For the 2010 annual conference of the Society for the Scientific Study of Religion, in Baltimore.
As noted by Krase and Hum (2007), visual sociology of changing urban neighborhoods is not merely an aesthetic exercise of finding images to illustrate sociological concepts. Rather, it is an increasingly important way to investigate social change. Cities on every continent have been deluged by the rapid influx of large numbers of people and products from cultures different from native-born residents. Because of globalization, “cultural strangers” share common environments. Although these “strangers” frequently live within the same large-scale political boundaries, the real test of community takes place during the course of everyday life on the streets, in the shops, and public spaces of neighborhoods.

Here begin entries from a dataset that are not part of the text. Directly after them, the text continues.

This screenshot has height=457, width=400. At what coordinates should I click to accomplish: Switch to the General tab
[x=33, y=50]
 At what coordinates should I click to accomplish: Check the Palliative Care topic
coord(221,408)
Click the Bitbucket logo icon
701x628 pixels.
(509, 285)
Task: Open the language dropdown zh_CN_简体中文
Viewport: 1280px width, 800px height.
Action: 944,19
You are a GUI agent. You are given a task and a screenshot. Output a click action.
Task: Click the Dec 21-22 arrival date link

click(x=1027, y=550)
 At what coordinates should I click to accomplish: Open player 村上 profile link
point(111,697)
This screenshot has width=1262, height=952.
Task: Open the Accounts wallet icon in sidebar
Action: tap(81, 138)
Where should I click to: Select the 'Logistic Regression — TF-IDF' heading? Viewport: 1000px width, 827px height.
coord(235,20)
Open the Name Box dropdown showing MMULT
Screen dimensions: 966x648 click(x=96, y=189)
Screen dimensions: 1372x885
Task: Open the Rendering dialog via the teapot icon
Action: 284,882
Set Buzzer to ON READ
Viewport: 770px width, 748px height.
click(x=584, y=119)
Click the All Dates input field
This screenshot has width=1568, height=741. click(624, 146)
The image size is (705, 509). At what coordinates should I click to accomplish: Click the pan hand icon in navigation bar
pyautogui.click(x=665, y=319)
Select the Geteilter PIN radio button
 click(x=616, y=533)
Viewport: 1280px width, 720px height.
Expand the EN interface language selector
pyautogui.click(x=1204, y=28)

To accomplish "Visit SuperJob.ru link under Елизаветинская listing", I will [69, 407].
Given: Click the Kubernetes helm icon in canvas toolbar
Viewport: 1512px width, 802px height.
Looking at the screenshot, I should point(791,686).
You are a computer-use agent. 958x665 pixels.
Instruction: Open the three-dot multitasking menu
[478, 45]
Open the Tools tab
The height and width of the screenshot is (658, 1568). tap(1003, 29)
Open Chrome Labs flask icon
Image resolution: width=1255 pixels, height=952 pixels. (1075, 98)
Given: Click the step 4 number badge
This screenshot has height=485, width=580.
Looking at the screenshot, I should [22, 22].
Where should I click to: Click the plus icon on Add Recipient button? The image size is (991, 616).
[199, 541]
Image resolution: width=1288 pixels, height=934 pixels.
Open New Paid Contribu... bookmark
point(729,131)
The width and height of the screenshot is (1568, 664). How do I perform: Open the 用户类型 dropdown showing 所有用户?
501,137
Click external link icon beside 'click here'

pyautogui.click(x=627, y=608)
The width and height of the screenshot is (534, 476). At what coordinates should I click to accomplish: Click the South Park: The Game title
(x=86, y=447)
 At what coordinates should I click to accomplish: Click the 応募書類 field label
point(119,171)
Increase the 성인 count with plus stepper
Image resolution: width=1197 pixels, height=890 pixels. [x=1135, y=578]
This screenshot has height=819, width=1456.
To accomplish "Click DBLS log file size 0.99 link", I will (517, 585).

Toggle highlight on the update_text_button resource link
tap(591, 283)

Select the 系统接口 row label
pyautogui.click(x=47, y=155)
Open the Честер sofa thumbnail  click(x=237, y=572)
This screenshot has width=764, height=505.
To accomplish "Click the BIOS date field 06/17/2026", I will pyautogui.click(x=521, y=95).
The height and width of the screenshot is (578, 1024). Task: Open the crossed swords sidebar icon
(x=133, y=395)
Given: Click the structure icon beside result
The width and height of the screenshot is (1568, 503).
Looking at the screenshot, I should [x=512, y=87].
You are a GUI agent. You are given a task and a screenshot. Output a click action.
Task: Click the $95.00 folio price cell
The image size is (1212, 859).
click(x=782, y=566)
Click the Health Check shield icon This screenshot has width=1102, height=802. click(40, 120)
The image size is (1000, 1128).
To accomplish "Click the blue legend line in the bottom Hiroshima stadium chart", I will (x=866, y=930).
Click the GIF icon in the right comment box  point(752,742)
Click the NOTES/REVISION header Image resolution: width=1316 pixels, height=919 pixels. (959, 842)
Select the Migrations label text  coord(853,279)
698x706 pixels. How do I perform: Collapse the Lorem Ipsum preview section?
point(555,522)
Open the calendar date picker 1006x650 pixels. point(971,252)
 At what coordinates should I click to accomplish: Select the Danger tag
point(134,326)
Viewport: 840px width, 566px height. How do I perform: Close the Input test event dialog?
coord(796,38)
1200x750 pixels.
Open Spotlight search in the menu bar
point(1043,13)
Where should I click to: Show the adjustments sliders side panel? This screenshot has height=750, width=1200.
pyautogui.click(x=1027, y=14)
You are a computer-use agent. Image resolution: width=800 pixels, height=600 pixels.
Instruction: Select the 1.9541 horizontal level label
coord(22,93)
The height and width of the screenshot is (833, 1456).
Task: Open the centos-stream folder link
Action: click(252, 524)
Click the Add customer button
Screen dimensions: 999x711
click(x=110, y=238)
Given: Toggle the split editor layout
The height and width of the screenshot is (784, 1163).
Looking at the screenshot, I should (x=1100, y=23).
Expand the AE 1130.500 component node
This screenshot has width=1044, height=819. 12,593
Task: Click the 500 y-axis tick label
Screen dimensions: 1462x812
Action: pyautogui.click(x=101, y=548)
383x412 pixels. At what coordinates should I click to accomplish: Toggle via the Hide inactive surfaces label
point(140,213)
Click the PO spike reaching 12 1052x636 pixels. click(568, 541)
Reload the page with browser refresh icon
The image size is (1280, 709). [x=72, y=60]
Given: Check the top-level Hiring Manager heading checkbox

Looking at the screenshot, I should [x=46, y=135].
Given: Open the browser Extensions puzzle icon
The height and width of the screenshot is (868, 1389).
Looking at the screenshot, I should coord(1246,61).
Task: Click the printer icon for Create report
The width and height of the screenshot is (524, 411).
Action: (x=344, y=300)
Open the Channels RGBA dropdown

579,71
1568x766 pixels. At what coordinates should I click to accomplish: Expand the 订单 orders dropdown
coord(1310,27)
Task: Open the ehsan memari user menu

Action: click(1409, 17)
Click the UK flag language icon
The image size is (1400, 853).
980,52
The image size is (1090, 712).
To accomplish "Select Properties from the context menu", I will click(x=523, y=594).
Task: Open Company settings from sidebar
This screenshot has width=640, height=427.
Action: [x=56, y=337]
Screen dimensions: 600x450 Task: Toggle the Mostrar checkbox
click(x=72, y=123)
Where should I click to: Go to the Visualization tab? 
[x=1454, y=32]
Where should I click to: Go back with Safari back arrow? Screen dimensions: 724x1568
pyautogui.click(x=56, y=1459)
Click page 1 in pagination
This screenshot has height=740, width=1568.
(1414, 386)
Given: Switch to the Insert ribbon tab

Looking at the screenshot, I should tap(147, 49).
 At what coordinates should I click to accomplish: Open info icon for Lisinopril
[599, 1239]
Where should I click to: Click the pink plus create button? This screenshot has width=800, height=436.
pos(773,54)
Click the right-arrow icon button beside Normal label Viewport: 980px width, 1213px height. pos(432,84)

At present, examination of the visual semiotics of difference is especially important as American and European cultures interact with Islamic cultures. Visual representations of Islam are common in the US and EU; these are generally negative and often derogatory, as a quick Google image search reveals. Using a spatial semiotic analysis, we investigate how the presence of expressive and phatic signs of recent Muslim inhabitants change the meaning of vernacular neighborhoods in global cities. Visual data from urban neighborhoods in the US and Europe will be presented as examples of different functions of semiotic markers, and exemplars of the data we collect using a neighborhood photographic survey technique. We discuss how these different functions interact with local policy to create interpretive landscapes which can lead to dramatically different outcomes in terms of social conflict.
Krase, Jerome and Tarry Hum. 2007.“Ethnic Crossroads: Toward a Theory of Immigrant Global Neighborhoods,” Pp 97-119 in Ethnic Landscapes in an Urban World, edited by Ray Hutchinson and Jerome Krase. Elsevier/JAI Press.